With performance stabilized, the project scaled without submitting the entire eligible universe. TAR prioritized likely relevant documents, and submissions proceeded in tranches of 2,000 to 4,000 records. Each tranche blended high-scoring items with a limited random selection of mid- and low-scoring items to maintain index health and conceptual coverage. New aiR classifications and counsel quality control continued to train the TAR model. When performance plateaued, a TAR cutoff was set, and the remaining documents above the cutoff were submitted to aiR.

Manual Review Scope

Not every document was suitable for aiR analysis. A contract review team conducted linear relevance review for documents excluded at the outset that hit search terms, and for items that aiR labeled Borderline or Error above the TAR cutoff, where such review was appropriate. Borderline and Error documents below the TAR cutoff were excluded from manual review. In total, 12,923 documents within the GenAI-eligible set required manual review.

[Element and text location data]
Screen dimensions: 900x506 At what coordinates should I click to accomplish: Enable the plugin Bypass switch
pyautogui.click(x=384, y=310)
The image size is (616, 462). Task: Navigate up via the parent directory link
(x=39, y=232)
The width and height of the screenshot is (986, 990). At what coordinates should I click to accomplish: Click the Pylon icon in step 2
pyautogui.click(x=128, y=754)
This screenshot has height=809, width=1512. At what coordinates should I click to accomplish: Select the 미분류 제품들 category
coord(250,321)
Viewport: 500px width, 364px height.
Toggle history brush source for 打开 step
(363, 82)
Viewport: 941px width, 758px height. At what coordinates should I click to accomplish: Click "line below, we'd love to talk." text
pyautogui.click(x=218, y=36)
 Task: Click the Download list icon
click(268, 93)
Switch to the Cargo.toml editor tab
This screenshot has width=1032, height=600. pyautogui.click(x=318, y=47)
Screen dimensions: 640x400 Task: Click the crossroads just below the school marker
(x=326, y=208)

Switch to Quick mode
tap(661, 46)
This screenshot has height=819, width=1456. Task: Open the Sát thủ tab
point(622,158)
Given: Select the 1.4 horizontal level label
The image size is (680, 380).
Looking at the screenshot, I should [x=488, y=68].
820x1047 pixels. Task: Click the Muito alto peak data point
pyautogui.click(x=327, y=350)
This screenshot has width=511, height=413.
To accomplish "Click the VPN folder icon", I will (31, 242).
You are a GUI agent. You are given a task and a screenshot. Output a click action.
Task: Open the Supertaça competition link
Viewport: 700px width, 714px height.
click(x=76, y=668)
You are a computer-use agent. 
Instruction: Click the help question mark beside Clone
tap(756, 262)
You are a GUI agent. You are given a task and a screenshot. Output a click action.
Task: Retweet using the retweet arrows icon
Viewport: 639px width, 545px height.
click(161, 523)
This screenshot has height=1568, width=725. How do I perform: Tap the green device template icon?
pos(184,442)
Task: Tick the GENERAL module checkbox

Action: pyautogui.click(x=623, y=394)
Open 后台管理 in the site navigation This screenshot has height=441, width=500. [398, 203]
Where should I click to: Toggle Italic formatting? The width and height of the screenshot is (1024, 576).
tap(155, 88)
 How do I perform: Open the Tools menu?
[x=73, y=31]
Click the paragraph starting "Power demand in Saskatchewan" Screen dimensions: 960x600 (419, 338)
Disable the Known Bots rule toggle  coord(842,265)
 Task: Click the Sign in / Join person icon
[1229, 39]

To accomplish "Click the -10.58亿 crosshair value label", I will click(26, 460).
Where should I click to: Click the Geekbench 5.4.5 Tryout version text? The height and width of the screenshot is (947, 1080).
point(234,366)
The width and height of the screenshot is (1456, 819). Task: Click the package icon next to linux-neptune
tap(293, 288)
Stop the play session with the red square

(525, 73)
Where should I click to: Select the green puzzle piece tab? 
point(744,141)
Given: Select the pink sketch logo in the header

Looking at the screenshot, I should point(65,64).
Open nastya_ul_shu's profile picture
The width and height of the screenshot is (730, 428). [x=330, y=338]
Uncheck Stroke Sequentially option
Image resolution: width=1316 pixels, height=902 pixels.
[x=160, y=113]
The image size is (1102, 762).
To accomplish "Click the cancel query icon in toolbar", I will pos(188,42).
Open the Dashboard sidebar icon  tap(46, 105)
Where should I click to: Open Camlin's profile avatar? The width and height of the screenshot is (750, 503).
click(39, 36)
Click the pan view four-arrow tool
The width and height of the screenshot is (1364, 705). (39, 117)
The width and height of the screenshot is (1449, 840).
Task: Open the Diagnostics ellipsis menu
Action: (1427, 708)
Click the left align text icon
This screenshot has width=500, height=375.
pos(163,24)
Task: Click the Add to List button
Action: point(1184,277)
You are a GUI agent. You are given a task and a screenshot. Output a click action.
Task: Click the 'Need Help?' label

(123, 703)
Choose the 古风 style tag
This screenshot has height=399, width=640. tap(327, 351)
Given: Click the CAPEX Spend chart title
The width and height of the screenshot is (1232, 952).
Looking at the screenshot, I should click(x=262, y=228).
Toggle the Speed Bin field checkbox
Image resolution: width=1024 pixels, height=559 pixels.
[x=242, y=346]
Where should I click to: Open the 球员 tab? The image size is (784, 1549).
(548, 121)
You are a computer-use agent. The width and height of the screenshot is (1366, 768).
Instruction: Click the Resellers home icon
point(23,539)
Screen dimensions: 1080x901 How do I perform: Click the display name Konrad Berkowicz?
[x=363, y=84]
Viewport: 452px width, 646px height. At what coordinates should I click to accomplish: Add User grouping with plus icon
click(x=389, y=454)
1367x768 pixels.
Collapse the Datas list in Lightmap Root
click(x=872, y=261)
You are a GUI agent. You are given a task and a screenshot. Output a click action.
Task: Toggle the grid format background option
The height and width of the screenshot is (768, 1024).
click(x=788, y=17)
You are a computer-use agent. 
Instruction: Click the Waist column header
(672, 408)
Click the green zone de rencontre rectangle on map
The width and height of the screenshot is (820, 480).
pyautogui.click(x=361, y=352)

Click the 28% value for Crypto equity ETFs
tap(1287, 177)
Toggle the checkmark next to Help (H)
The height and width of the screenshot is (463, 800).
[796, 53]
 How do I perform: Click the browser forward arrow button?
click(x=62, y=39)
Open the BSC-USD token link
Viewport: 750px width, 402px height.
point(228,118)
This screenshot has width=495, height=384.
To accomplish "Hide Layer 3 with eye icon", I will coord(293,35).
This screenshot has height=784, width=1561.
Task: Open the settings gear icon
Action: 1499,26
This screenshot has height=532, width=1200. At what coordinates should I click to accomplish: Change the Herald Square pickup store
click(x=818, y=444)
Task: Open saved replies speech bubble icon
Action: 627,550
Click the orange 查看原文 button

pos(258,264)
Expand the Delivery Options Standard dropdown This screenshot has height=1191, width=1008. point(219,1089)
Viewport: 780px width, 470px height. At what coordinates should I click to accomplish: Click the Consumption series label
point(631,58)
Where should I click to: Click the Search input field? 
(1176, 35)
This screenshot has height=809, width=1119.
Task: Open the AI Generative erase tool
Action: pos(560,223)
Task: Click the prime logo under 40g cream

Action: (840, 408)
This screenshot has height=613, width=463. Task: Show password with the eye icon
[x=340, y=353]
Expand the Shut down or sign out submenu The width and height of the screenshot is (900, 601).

— WORK INSTRUCTIONS —
Print the document review passage from "Manual Review Scope" up to and including "required manual review.".

— WRITTEN RESPONSE —
Manual Review Scope

Not every document was suitable for aiR analysis. A contract review team conducted linear relevance review for documents excluded at the outset that hit search terms, and for items that aiR labeled Borderline or Error above the TAR cutoff, where such review was appropriate. Borderline and Error documents below the TAR cutoff were excluded from manual review. In total, 12,923 documents within the GenAI-eligible set required manual review.